Lo scopo dello studio è esplorare come l’eptinezumab agisce nel corpo e identificare eventuali cambiamenti che il trattamento può indurre nei pazienti con emicrania. I partecipanti riceveranno il farmaco per un periodo di 12 settimane, e i ricercatori osserveranno come il trattamento influisce su vari aspetti della malattia. Alcuni partecipanti potrebbero ricevere una dose di 100 mg, mentre altri potrebbero ricevere una dose di 300 mg, per valutare eventuali differenze nei risultati.

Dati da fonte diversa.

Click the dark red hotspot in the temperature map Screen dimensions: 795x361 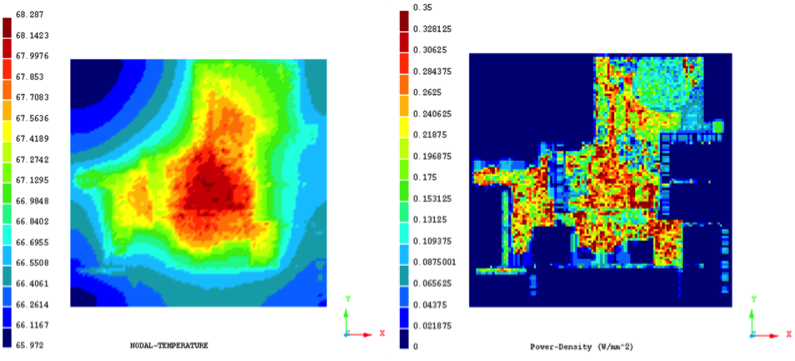(x=213, y=185)
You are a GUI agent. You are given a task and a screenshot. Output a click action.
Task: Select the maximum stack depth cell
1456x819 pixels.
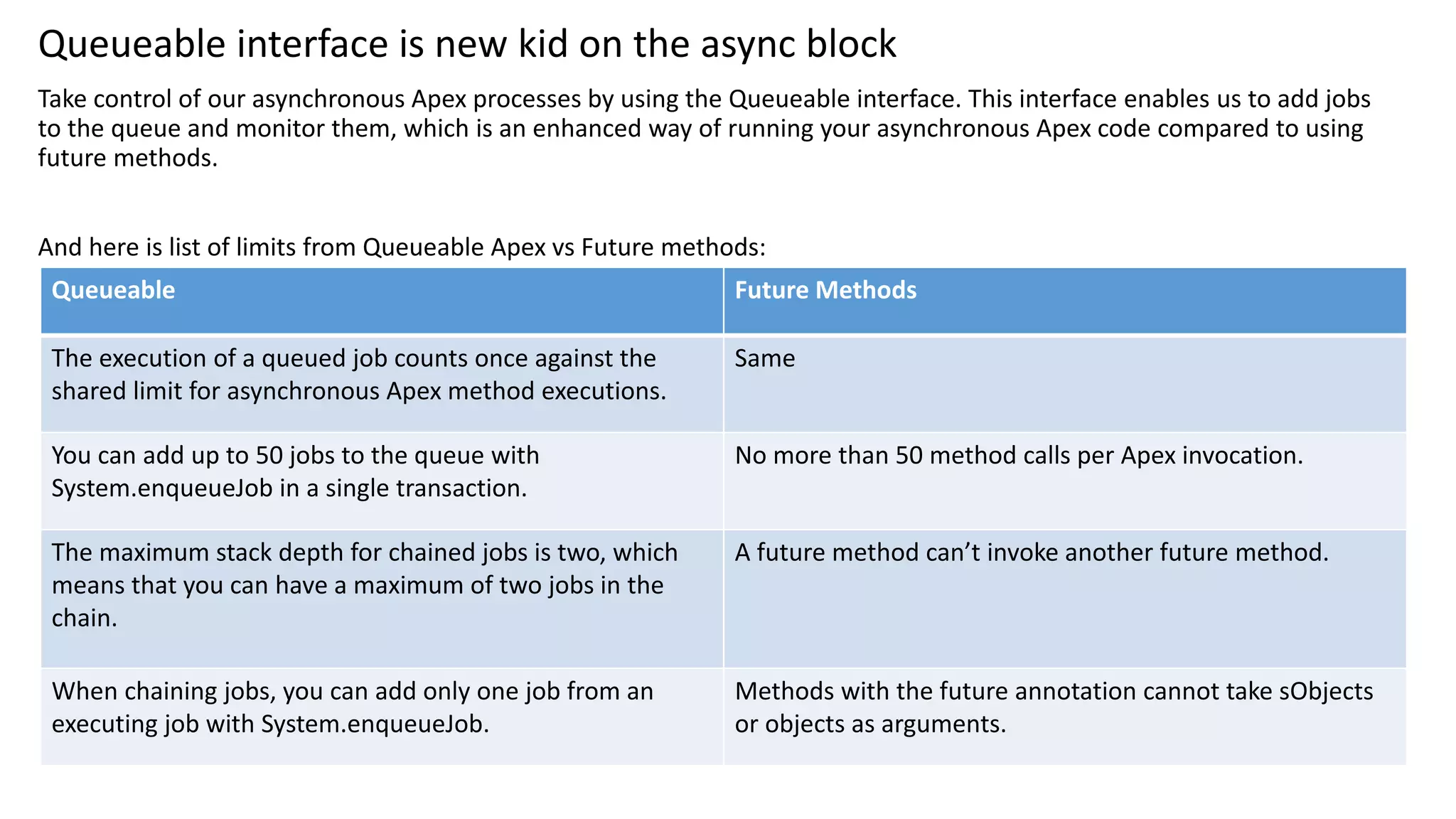pos(382,599)
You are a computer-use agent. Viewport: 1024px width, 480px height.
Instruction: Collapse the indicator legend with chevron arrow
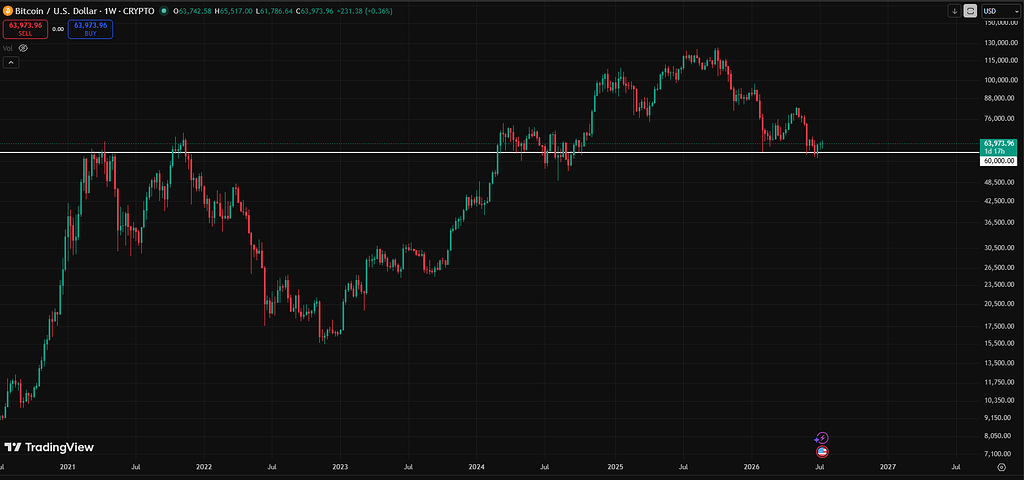click(10, 63)
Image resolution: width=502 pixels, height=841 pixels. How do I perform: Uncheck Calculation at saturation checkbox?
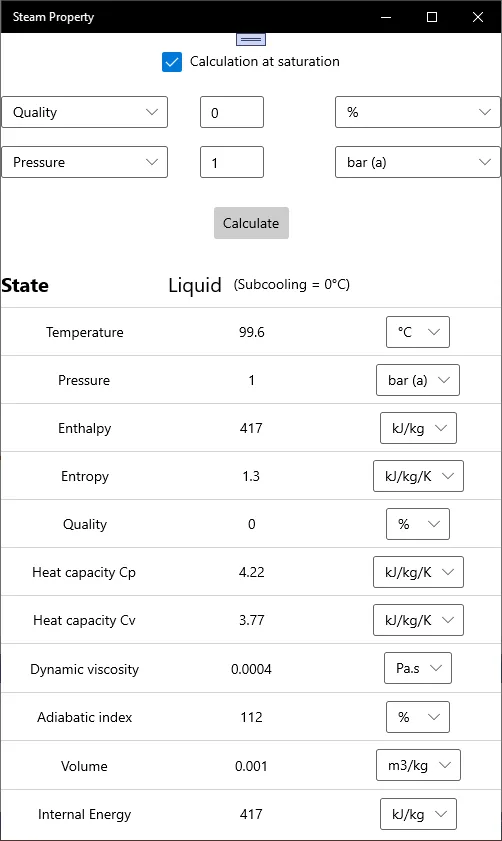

Durante lo studio, verranno monitorati diversi indicatori, come i livelli di alcune sostanze nel sangue e l’attività cerebrale, per capire meglio come l’eptinezumab possa aiutare a ridurre i sintomi dell’emicrania. I risultati potrebbero fornire nuove informazioni su come migliorare il trattamento di questa condizione debilitante. Lo studio è previsto per concludersi nel 2027.